=== Directions for this task ===
Render the lines of the listing below as a JSON list of strings, one string per line, starting at the line containing "How do I perform: Click the blue" and ending at the end of the listing. Leave out blank lines and the pictures.
++++ Provided material ++++
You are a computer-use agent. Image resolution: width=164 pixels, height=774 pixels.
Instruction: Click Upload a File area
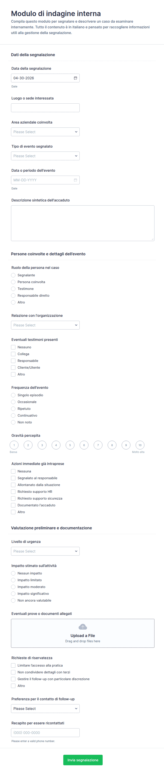[83, 635]
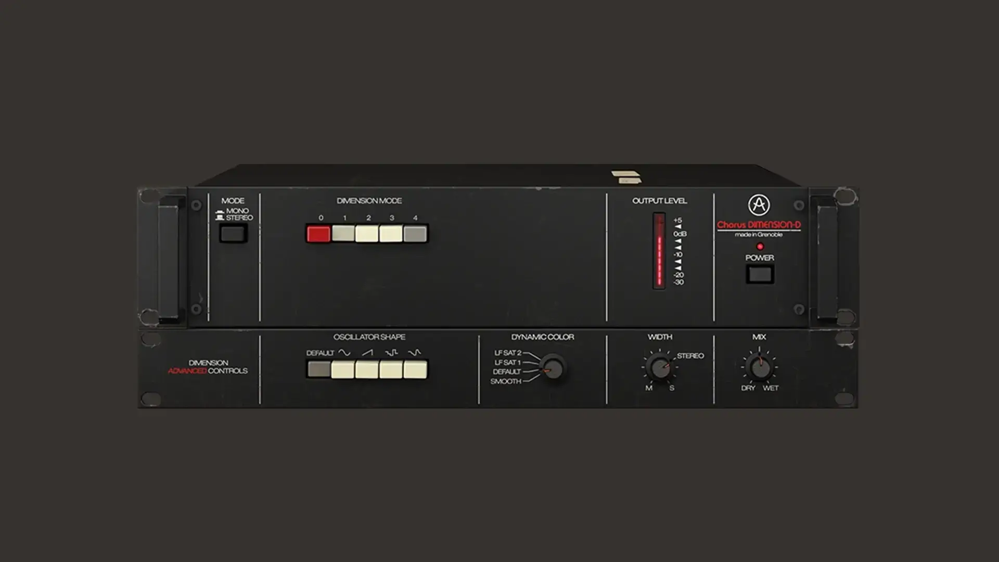Choose the stepped random oscillator shape
Viewport: 999px width, 562px height.
click(391, 369)
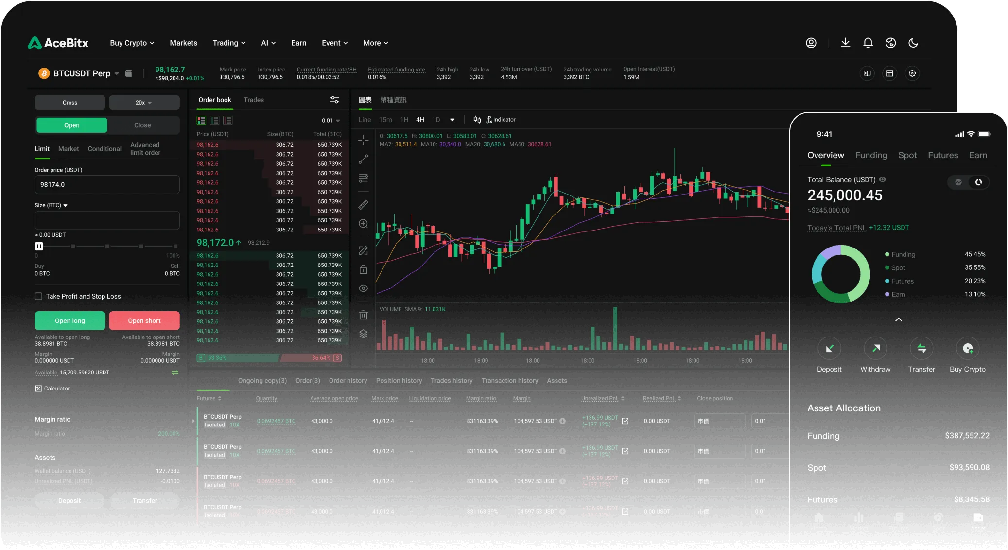Hide drawings with the eye icon on chart
The image size is (1008, 550).
(363, 288)
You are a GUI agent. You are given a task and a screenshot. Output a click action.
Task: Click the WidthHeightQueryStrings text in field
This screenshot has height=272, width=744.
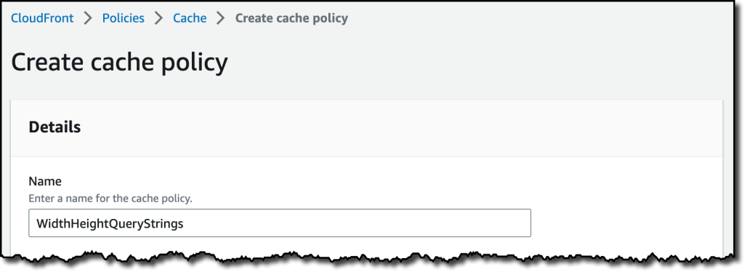tap(110, 223)
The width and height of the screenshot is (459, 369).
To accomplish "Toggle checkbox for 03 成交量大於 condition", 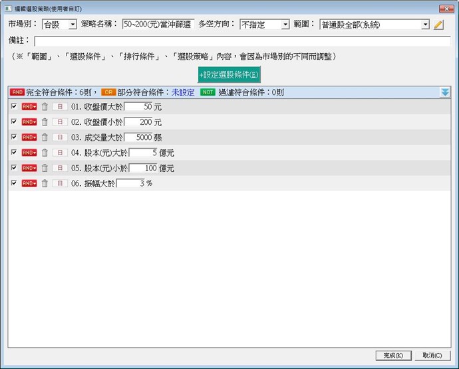I will click(14, 137).
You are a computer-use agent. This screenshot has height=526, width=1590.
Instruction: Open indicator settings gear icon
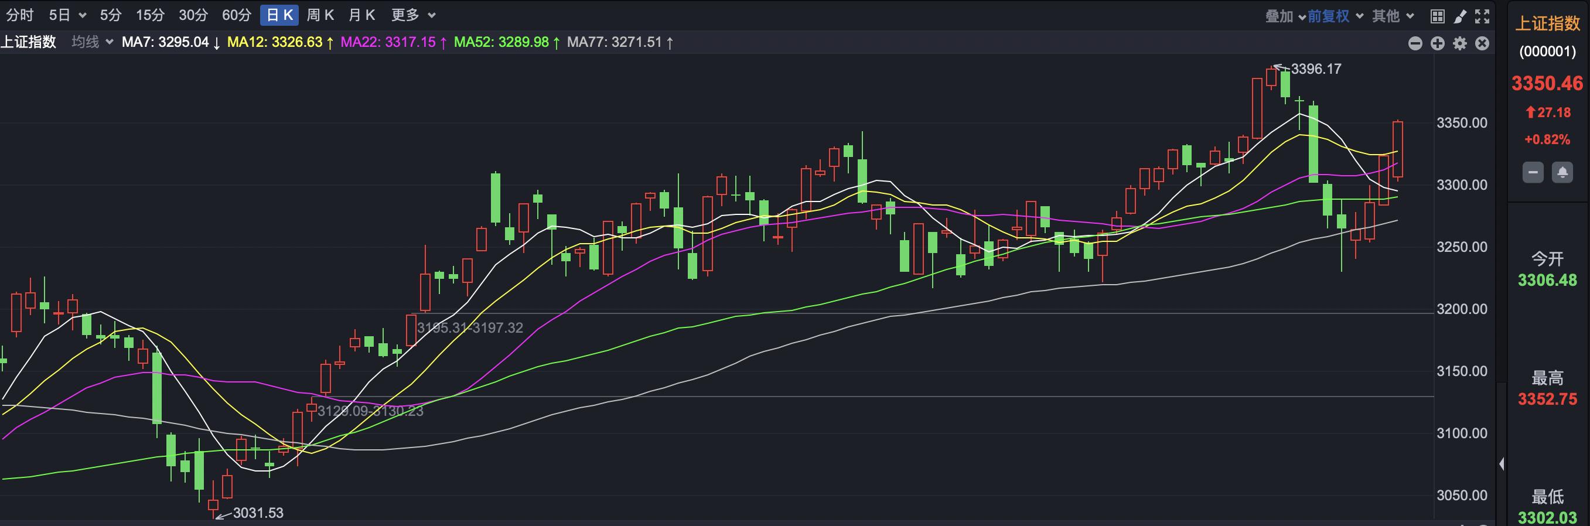coord(1460,43)
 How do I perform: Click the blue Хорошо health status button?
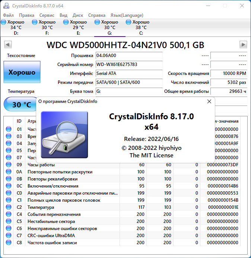click(x=22, y=72)
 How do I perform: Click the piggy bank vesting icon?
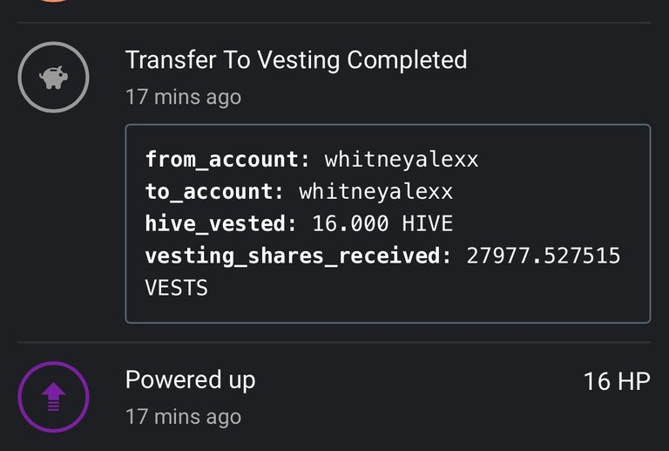coord(53,78)
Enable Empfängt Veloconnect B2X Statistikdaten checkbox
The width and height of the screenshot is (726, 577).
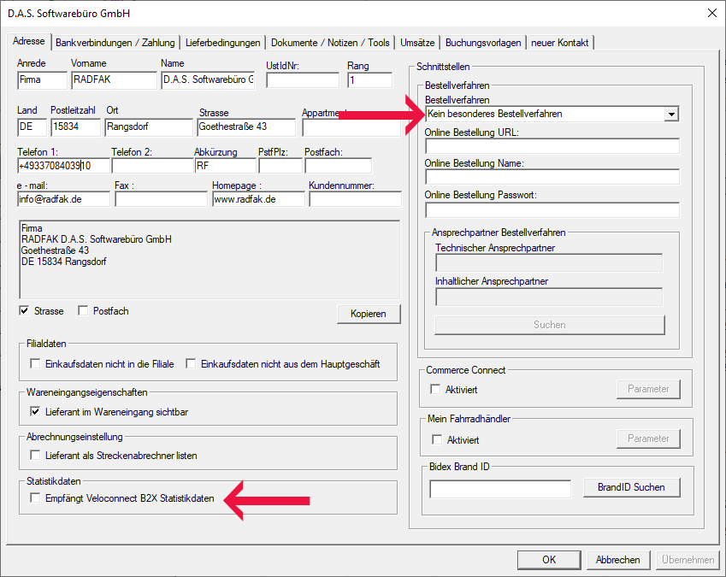(35, 498)
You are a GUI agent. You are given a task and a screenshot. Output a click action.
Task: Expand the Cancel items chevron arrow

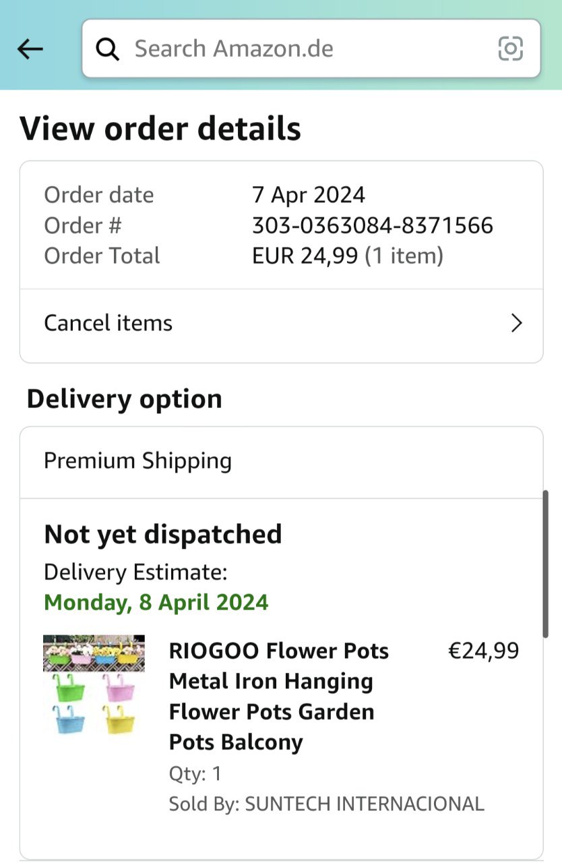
++++
=== Expected answer ===
[
  " How do I perform: Click the blue Хорошо health status button?",
  "click(x=22, y=72)",
  " How do I perform: Click the piggy bank vesting icon?",
  "coord(53,78)",
  "Enable Empfängt Veloconnect B2X Statistikdaten checkbox",
  "The width and height of the screenshot is (726, 577).",
  "(35, 498)",
  "You are a GUI agent. You are given a task and a screenshot. Output a click action.",
  "Task: Expand the Cancel items chevron arrow"
]